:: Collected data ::
[BEGIN]
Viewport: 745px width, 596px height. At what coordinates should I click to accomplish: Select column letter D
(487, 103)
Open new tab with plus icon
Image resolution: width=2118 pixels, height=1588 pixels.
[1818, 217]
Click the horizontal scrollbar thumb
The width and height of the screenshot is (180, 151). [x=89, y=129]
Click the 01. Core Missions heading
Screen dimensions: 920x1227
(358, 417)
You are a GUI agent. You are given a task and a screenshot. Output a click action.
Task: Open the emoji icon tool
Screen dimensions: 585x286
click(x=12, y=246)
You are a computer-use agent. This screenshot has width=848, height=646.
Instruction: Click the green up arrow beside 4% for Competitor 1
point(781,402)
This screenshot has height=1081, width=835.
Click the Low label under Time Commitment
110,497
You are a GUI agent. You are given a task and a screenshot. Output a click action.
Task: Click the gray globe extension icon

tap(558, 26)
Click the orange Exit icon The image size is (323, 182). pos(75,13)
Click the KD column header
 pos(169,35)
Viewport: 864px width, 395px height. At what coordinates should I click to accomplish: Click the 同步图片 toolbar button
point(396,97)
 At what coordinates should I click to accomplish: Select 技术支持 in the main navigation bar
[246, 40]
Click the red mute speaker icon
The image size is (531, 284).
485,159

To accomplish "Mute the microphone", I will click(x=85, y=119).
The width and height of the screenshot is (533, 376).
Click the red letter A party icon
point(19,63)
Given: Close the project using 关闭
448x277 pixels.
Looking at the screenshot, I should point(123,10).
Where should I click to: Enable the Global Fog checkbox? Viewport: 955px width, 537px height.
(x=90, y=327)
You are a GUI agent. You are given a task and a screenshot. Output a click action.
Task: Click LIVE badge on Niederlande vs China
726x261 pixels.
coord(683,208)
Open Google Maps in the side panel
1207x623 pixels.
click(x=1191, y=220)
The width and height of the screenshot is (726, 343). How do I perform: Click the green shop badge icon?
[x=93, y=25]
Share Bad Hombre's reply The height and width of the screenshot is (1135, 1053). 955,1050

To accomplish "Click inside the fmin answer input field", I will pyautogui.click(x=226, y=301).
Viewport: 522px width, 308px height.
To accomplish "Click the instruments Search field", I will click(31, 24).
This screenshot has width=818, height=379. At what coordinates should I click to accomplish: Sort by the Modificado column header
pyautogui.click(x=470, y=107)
[END]
:: Aim of the task ::
Format the lines of the material as a numbered list, starting at the first line and ending at the line containing "point(781,402)", omitting any blank lines.

:: Exercise response ::
1. Viewport: 745px width, 596px height. At what coordinates should I click to accomplish: Select column letter D
2. (487, 103)
3. Open new tab with plus icon
4. Image resolution: width=2118 pixels, height=1588 pixels.
5. [1818, 217]
6. Click the horizontal scrollbar thumb
7. The width and height of the screenshot is (180, 151). [x=89, y=129]
8. Click the 01. Core Missions heading
9. Screen dimensions: 920x1227
10. (358, 417)
11. You are a GUI agent. You are given a task and a screenshot. Output a click action.
12. Task: Open the emoji icon tool
13. Screen dimensions: 585x286
14. click(x=12, y=246)
15. You are a computer-use agent. This screenshot has width=848, height=646.
16. Instruction: Click the green up arrow beside 4% for Competitor 1
17. point(781,402)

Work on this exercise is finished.